Today I have the first television interview with Jeff Greene, a Beverly Hills real estate mogul who single-handedly shorted subprime. His $50 million investment is up tenfold, to $500,000,000. He is apparently the first individual investor to do such a trade.
I met Greene at his 40,000 square foot estate on 27 acres off Coldwater Canyon. He took me by surprise--a nice, smart, focused and somewhat eccentric man of contrasts. He is someone who lives large, but always expects the worst. He's ostentatious, yet can't shake his New England sense of modesty.

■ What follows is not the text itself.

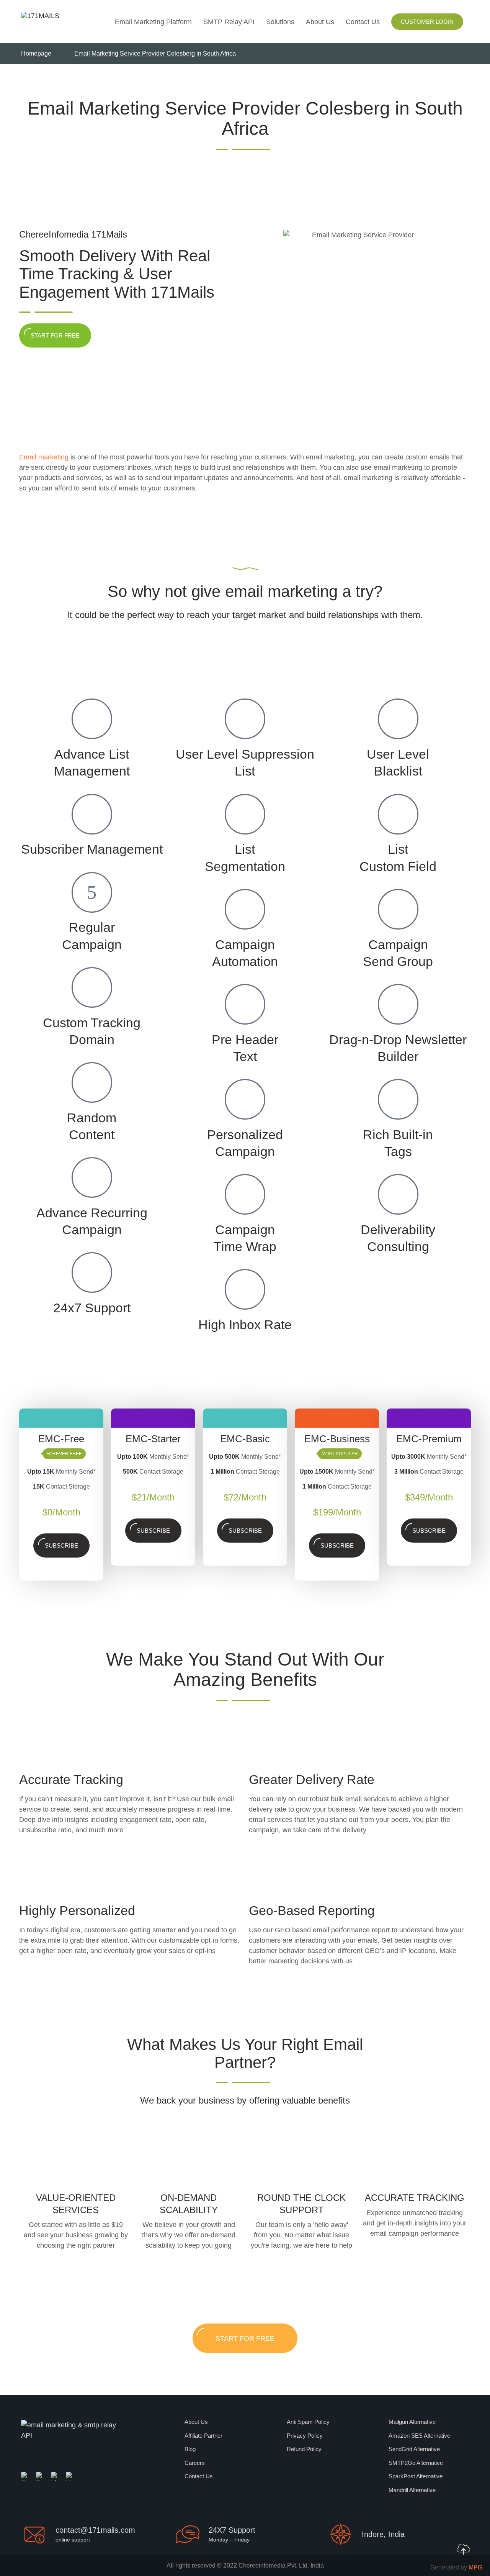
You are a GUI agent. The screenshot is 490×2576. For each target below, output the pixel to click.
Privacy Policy (305, 2435)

As you can see from the television interview segments posted here (more coming through the day), Greene tells his story of working his way up from nothing to something, then nearly losing it all in the housing bust of the '90s. After rebuilding his portfolio, he vowed not to get burned again. "Every year I'd go into a mini-panic mode," he told me, "and think 'I need to protect myself.'" Greene says that two years ago, he asked a friend, hedge fund manager John Paulson, about a hedge. Paulson said he was starting a fund to short subprime bonds through credit default swaps. "I asked him, 'John, can I do this on my own?'" He says Paulson told him, "You won't get approved.'"
Greene tried anyway, finally convincing Merrill Lynch and JP Morganto let him short bonds backed by risky mortgages through these swaps. It took a lot of convincing. But it has paid off handsomely, though it may have cost him a friendship--he and Paulson are no longer talking. When we asked Paulson to talk to us about Greene, we were given a firm "no comment."